Easiest way to grant that is:
Done. No restaurants sell chicken wings.
OP is a monster.
Yes but for unrelated reasons
I was thinking along a similar line, except -
Done. Chickens are now also extinct.
As in, it’s now law so no one can sell chicken wings unless they can procure dodo wings?
Real dodo wings. A law of nature, so it can’t be broken.
Given the normal mark-up on chicken and the fact they can still sell thighs and drumsticks, there’s no real incentive to clone dodos or similar even if people knew about the law.
Done. The dodo wings are from 23 million years ago, carrying with them a tertiary-period fungi that spreads rapidly and has a lengthy gestation period, rendering mammals sterile without obvious physical symptoms. Scientists notice 17 weeks after your wish, by which time the fungus has widespread colonized mycelium on every continent and infected everyone who is tested. Suicides skyrocket globally as everyone on earth realizes they are witness and participants to the final generation.

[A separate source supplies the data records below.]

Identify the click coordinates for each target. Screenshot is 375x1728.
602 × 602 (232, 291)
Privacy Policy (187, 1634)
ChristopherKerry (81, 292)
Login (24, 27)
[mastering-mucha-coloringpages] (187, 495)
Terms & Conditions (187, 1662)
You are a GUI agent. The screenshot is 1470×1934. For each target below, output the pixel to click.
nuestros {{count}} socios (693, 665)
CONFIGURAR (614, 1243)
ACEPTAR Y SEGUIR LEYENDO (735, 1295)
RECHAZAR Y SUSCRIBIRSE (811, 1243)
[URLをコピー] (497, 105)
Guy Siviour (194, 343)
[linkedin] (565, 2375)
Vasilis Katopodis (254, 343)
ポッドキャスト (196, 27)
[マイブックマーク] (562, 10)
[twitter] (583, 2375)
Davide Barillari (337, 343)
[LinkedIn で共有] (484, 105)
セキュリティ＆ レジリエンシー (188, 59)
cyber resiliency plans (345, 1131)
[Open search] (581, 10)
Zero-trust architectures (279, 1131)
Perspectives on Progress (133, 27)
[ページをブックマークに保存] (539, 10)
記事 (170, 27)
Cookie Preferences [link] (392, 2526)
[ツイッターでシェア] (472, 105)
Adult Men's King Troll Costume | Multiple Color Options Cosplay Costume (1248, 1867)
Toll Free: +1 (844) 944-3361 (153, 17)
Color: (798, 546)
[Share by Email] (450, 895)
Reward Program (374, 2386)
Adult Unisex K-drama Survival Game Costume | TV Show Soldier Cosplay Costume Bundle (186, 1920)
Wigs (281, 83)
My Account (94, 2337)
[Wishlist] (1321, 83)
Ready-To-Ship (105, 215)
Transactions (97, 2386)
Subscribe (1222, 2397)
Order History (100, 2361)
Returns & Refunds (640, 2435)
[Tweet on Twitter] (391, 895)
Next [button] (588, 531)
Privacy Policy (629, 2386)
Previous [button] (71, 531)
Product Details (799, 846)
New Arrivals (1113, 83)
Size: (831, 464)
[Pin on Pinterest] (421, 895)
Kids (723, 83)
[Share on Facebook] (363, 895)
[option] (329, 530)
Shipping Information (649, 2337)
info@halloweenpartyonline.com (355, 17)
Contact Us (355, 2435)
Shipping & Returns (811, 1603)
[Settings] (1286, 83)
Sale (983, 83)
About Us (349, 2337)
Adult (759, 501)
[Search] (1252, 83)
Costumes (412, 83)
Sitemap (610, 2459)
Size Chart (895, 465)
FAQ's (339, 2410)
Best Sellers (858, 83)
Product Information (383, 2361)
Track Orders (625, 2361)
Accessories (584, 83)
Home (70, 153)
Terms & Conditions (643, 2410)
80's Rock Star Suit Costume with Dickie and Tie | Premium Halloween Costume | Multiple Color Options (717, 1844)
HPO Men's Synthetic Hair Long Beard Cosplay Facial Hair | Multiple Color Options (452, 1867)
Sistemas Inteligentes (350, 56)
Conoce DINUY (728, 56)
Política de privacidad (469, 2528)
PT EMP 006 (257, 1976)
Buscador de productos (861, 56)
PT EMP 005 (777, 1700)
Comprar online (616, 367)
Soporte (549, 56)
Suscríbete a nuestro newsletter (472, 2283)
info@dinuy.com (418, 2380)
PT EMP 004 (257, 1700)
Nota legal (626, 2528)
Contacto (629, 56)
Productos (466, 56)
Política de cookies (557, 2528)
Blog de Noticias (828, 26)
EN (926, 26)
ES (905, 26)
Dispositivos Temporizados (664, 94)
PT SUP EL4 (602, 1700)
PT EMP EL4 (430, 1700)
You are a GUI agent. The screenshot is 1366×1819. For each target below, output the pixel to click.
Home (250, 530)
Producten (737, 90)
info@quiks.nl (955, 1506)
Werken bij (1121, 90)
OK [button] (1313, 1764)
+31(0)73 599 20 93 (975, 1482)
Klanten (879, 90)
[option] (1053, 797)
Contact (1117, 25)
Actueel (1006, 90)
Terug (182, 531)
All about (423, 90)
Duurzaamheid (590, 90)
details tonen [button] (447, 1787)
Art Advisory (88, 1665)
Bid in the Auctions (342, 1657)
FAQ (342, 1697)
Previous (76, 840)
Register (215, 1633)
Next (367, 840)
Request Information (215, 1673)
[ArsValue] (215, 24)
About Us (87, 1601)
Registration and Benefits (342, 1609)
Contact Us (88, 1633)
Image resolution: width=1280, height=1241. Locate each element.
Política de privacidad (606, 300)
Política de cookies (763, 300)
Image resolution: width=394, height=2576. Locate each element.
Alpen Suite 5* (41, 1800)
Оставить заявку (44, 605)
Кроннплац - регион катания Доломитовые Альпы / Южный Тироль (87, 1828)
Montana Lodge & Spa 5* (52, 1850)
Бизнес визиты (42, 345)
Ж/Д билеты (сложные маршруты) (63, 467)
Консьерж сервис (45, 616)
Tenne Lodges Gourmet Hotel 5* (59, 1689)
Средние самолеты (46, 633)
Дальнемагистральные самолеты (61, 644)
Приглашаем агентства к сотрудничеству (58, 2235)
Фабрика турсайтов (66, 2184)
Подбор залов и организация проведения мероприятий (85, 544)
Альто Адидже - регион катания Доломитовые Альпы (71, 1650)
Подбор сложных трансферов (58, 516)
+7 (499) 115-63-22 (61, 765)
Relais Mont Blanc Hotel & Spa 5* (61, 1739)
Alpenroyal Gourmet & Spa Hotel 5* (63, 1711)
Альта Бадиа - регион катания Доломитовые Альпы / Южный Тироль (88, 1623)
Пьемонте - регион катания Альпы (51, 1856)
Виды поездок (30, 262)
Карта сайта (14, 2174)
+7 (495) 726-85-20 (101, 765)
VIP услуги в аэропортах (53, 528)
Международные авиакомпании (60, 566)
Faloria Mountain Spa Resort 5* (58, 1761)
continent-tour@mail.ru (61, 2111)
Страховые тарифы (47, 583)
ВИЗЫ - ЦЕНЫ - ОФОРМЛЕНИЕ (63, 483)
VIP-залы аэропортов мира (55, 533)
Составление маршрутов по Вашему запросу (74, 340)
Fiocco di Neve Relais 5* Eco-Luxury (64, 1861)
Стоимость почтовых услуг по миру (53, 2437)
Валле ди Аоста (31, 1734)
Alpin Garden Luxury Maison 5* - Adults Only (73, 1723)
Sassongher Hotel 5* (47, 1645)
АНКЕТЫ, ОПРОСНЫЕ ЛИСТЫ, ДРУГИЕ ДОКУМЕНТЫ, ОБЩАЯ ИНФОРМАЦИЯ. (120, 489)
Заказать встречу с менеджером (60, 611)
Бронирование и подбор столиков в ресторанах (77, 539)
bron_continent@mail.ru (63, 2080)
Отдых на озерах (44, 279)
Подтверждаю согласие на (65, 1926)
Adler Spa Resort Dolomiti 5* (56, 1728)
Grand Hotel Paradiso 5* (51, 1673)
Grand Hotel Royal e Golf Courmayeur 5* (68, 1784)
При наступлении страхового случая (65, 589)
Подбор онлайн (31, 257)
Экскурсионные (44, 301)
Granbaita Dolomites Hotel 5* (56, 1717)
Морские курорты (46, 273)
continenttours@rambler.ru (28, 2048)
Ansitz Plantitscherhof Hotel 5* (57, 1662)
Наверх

Dodos were a modern bird, not prehistoric. How did they become infested with a prehistoric fungus?
Fixed, cheers
I enjoy how you fixed it by making it more ridiculous.
Whosoever clamors for prehistory, receives their prehistory.
Shoot I am so tired I always make a final throwaway comment right before I fall asleep and it always bites me in the ass. Thank you.
You don’t really need the suicides, people could simply appreciate the fact that dodos have their revenge by making us (and all mammals) go extinct.
That’s why they didn’t all kill themselves. Some lingered to gloat.